**Prompt:** Everything in the records must be copied exactly, apart from the pictures.

**Data for the task:**

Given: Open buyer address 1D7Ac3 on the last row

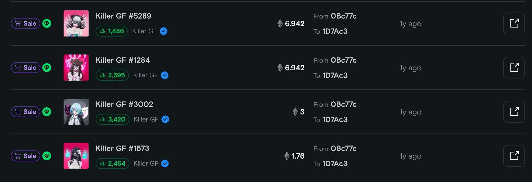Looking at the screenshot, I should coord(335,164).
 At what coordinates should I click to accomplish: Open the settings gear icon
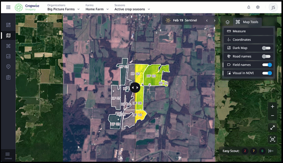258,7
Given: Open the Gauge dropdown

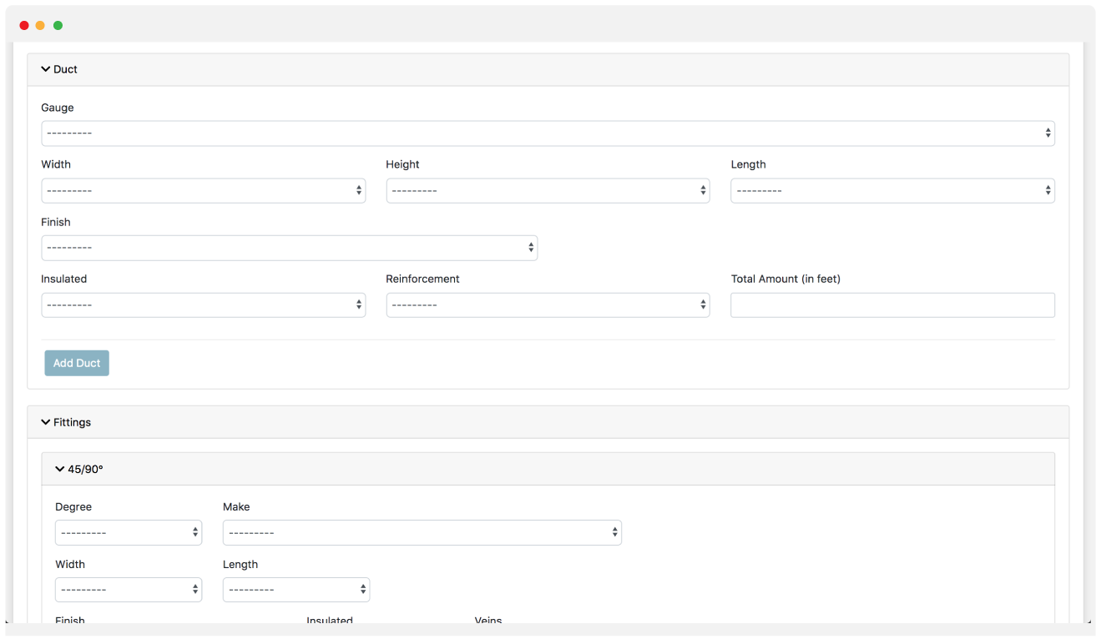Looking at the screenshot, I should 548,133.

**Response area:**
Given: Open buyer address 1D7Ac3 on the last row

Looking at the screenshot, I should coord(335,164).
 At what coordinates should I click to accomplish: Open the settings gear icon
258,7
Given: Open the Gauge dropdown

Looking at the screenshot, I should 548,133.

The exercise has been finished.